Within a subfolder, a test is defined by the following files:
-
<name>.test.xml
: This file defines the instructions to be carried-out by the test processor for the test called<name>
. -
<name>.defs.xml
: This optional file defines schemas and input data blocks that can be referenced by the test called<name>
. -
<name>.result.txt
: This file contains the expected output for the test called<name>
.
The regression test processor's main is com.dell.doradus.testprocessor.Program
and requires
no parameters.
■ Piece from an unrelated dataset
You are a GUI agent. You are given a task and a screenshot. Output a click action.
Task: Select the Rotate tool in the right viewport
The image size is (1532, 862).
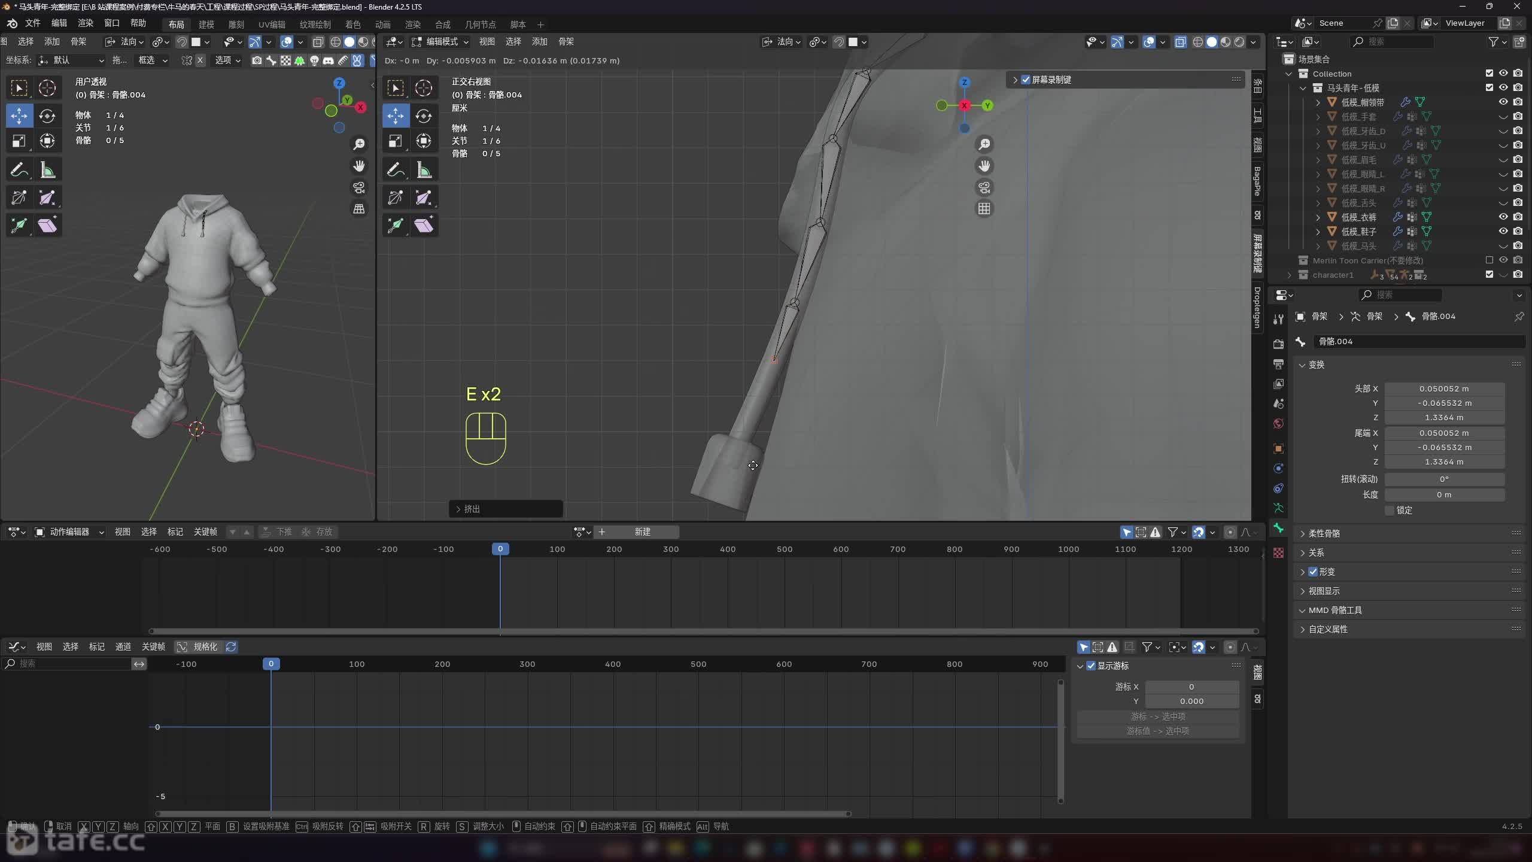[424, 116]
Here's a simple script that can be used from the ./doradus-regression-tests
folder to run the tests:
java -cp ./target/classes:./target/dependency/* com.dell.doradus.testprocessor.Program
If a test fails, the test processor will create two files:
-
<name>.xresult.txt
: This file contains the actual output generated by the test. -
<name>.xdiff.txt
: This file compares the expected and actual output and flags lines that are added to (+) or deleted from (-) the expected results.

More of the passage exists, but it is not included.